Rollo, meet robot

The inspiration for building a robot dog.

During my school breaks, I spend a lot of time teching at various animal hospitals across the South Shore of Massachusetts. At the Randolph Animal Hospital, which doubles as the town shelter, I have the pleasure of working with the resident stray dogs and cats. As a future shelter vet, this aspect of my job is especially important to me.

In the summer of 2017, when I first started as an intern at the clinic in Randolph, I met an American pit bull terrier named Rollo. He had been living at the shelter since the previous December, when he had been found roaming the streets, super skinny and covered in bite wounds. It soon became clear that he harbored a fear of other dogs, and this, combined with a slew of health issues, made it hard for the shelter to find potential adopters.

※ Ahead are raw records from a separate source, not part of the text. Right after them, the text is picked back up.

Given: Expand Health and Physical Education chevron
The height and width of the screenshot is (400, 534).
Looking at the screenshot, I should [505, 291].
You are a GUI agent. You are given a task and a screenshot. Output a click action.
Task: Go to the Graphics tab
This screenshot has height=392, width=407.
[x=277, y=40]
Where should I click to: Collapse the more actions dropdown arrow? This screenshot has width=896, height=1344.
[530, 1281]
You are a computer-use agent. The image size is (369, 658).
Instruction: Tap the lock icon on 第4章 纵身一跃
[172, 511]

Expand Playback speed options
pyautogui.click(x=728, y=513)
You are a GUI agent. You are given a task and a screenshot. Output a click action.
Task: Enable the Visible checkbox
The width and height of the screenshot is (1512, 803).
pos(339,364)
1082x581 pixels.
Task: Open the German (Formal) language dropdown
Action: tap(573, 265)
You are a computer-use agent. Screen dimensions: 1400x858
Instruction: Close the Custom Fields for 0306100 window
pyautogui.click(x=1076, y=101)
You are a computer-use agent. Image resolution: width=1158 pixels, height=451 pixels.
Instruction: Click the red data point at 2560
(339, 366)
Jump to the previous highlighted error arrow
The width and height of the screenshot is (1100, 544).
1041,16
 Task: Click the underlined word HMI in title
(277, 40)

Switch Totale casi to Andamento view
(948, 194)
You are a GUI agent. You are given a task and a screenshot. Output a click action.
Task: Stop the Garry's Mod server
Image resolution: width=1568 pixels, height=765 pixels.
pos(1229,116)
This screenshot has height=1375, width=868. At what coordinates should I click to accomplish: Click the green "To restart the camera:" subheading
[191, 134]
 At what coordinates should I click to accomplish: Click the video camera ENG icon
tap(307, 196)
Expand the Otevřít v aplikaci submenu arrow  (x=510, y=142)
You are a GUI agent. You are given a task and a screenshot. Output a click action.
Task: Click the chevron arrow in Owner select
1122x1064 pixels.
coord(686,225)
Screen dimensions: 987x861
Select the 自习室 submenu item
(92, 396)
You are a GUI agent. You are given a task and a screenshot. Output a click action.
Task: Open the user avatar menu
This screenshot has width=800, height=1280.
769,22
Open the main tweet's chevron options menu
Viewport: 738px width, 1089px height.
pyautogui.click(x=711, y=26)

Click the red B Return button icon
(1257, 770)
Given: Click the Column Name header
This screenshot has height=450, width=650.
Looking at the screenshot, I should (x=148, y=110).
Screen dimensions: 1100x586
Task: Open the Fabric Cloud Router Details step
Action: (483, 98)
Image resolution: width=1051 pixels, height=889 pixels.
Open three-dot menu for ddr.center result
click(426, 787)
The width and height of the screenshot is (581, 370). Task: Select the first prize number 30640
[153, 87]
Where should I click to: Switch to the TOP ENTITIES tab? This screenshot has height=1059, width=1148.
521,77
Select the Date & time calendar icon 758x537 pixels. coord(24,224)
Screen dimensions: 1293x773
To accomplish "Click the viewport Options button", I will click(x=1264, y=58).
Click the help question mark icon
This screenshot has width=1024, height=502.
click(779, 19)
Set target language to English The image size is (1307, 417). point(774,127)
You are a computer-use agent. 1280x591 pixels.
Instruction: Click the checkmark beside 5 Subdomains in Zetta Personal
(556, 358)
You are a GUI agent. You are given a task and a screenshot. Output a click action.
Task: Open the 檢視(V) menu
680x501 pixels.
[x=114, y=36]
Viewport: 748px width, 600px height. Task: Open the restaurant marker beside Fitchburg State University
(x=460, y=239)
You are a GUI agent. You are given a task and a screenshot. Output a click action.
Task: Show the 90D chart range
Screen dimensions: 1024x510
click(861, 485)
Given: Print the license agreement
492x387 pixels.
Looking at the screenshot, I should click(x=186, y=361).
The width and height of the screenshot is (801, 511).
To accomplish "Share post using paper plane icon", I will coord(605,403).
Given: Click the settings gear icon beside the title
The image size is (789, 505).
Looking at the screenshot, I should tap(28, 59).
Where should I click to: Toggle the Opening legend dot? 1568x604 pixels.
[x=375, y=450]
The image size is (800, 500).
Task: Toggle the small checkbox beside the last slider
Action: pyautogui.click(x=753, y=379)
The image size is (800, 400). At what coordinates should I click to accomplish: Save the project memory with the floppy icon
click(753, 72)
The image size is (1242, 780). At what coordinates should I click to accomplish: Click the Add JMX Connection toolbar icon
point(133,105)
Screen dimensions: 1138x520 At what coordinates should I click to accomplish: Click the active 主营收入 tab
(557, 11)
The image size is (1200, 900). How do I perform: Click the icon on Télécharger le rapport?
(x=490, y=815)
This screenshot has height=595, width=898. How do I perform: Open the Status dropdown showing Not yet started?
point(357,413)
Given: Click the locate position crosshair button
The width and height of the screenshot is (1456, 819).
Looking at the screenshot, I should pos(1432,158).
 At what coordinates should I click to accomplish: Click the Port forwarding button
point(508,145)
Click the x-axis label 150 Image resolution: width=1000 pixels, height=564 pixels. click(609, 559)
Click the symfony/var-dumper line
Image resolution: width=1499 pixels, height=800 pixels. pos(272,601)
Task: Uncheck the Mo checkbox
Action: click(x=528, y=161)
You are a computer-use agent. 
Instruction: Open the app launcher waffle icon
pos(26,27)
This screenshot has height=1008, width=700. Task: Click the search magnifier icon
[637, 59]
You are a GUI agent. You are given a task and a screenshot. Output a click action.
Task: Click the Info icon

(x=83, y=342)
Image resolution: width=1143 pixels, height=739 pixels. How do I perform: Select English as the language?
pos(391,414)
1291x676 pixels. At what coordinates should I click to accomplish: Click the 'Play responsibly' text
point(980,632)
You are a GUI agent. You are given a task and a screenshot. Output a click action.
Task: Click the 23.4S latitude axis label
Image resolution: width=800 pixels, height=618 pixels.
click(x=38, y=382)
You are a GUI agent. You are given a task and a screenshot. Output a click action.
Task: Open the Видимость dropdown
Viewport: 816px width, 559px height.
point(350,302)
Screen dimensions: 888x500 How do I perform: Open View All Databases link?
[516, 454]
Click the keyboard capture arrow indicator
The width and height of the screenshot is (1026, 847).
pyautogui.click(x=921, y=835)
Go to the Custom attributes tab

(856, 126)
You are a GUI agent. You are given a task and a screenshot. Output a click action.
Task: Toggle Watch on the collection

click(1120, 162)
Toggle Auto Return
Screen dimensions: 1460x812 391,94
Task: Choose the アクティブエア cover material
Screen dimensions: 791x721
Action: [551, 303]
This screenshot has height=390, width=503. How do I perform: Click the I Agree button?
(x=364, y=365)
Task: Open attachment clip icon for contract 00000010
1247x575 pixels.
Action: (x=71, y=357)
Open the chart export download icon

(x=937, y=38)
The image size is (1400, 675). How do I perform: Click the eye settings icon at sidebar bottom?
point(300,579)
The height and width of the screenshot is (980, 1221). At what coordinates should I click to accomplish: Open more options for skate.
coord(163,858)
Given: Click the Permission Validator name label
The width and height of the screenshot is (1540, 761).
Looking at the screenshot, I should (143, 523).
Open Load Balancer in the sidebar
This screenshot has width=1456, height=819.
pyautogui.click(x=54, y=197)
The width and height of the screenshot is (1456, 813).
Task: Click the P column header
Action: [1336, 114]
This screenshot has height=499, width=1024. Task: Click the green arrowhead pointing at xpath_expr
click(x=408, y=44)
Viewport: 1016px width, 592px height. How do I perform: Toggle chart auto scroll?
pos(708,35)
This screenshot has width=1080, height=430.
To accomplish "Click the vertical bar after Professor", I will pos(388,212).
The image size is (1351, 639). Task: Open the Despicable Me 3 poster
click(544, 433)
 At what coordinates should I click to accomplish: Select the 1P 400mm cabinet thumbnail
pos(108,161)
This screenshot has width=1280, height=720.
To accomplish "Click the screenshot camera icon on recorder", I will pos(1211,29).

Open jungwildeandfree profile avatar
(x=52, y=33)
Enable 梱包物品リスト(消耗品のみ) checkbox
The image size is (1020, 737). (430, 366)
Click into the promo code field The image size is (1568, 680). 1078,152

Long story short? I fell in love with Rollo.

Stella Elwood's dog Rollo
Rollo, the real dog. Photos courtesy of Stacia Sheputa.

Despite his problems, my partner and I adopted Rollo in November 2017. Although he has made amazing progress since joining our family, and his medical problems are completely resolved, Rollo still struggles with dog reactivity. We started taking him to special behavioral classes, where dogs with similar issues can practice socialization skills.

Such desensitization classes normally begin by subjecting the dogs to life-size plush models and then rewarding them for any good behavior. The dogs then work up to interactions with other real dogs. But since Rollo is incredibly smart and was not at all fooled by the plush model, the only way to effectively train him was to expose him to real dogs. Doing so easily set him off and created a stressful environment for everyone involved.

But we kept at it, stress and all, until I started taking a class at Hampshire College through the Five College Consortium. The course, Animals, Robots, and Applied Design, challenged students to study some aspect of animal behavior through the use of an original robotic prototype.

Simon says, “I’m friendly!”

Closeup photo of a robot dog's face

From the start, I decided to create a realistic dog robot so that Rollo — and other dogs who suffer from reactivity — could practice socializing with a safe mobile “friend.” I envisioned a robot with two key signs of submissive friendliness in dogs: a calmly wagging tail and ears that occasionally move from the top of the head to lie gently against the neck. With my instructor’s permission, I took to the Mount Holyoke Makerspace — since expanded and renamed the Fimbel Maker & Innovation Lab — to start my project.

To ensure the highest level of realism possible, I bought the same stuffed animal that trainers typically use, a life-size Melissa & Doug black lab. To bring the body parts to life, I took three servos, or little rotating motors, and attached planks of wood that were long enough to extend to the robot’s moving parts. I programmed the servos, using an Arduino circuit board, to move at specific speeds: The two for the ears move slowly from the top of the head to the neck, wait a minute, and then return to their original position. The tail servo moves at a constant slow speed. So that the robot would be easy to turn on and wouldn’t have any wires poking out, I then soldered battery packs and switches to each circuit.

The circuits inside a robot dog

Once I finished these electronic components, I installed them by carefully cutting open the model and removing some stuffing. I sewed zippers into the “skin” to allow for further adjustments to the servos. Finally, I hot glued black felt eyelids over the model’s eyes, which were unnervingly wide and could unsettle real dogs.

Since dogs have an amazing sense of smell, I also brushed one of my professor’s dogs and spread the excess fur over the model. I then attached a used collar from the same dog to the robot dog. In this way, Simon the Safer Socializing Bot (S3B) was born. Watch a video here. 

A starting point: perception plus practice

To test S3B’s efficacy, I coordinated interactions between it and three other dogs, including Rollo. Each of the dogs reacted to the model as if it were another dog. While this means that Rollo is afraid of S3B, we can now practice desensitization training in a safe way at home, without involving another dog.

Rollo’s reactivity, while not cured, has noticeably improved in the weeks since S3B’s completion: Rollo no longer barks when he hears the neighbors’ dogs and can watch them out of our windows much more calmly. My partner and I both feel more confident about introducing Rollo to other real dogs and hope to attend more desensitization training with him soon.

One of the greatest challenges facing animal shelters today is adopting out dogs that require extra effort on the part of the adopter — dogs that are shy, reactive or have other special needs. To help minimize this obstacle, I hope that S3B can act as a starting point to help heal shelter residents that have dog reactivity.

I am so excited to see where I can take this project once I start veterinary school in the fall. And I’m deeply grateful to both my Hampshire instructors and the staff of Mount Holyoke’s Makerspace for helping me bring my idea to life.